**Problems and tasks**
a. In the comment on insurgency and the second amendment below, why does the writer say the state has a vested interest in not provoking a full-scale conflict with its citizens? Answer in one to three sentences.
b. Write out the part of the comment on insurgency below from "The protestors themselves" to "massacring unarmed civilians.", word for word.

**Passage**
My point on the "few thousand insurgents" is more specifically referring to Afghanistan, but I think both apply similarly: that the US has been unable to contain and combat relatively small insurgency movements via direct action, be that boots on the ground or through mechanized warfare. I think if a similar insurgency happened here in America, if say a percent or even less than a percent of Americans engaged in sympathetic action, that it would be nigh impossible to contain given our military's past performance against similar combatants, not even taking into account the nuances of fighting one's own citizenship and the likelihood of disobedience among the state.
Arguments that a scenario could be contained at local, civic levels are valid, but a full-scale conflict between citizens and military would be catastrophic not only for the population but for the administration as well (who wants to blow up all the infrastructure they've built?). The state has a vested interest in not provoking this scenario, which is why I imply the second amendment is important and alive in the US even today although the tides have changed.
In regards to HK, a previous comment above mentioned they have a much more comprehensive "bottom-up" structure of monitoring and enforcing compliance with their citizens. Even if they had a theoretical second amendment, they can still initiate a massive crackdown and have the infrastructure to contain and control their citizenship. Which is frankly terrifying, of course, but the solution isn't necessarily just "give the citizens guns", nor would this ever work on a cultural level.
China does actually have the resources and is in a position to contain civic revolt in nearly all cases, from my point of view. This is vastly different to America, and can't really be easily compared.
> To add context here, I responded to someone who said the current Hong Kong situation illustrates the importance of the second amendment. Which I think truly was a myopic, insipid comment.
The protestors themselves may disagree with that. There’s plenty of photos of protestors holding signs that make exactly that comment. Their oppressor in this case also actually has a history of massacring unarmed civilians.
Regarding the might of the US or Chinese military, I can’t think of an example of a military winning against an insurgency.

**Available data**
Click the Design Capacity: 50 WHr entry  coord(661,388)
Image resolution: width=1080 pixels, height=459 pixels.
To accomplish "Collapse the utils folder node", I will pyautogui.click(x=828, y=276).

**Exercise responses**
a. The writer says such a conflict would be catastrophic for the administration as well as for the population. The administration would not want to blow up all the infrastructure it has built.

b.
The protestors themselves may disagree with that. There’s plenty of photos of protestors holding signs that make exactly that comment. Their oppressor in this case also actually has a history of massacring unarmed civilians.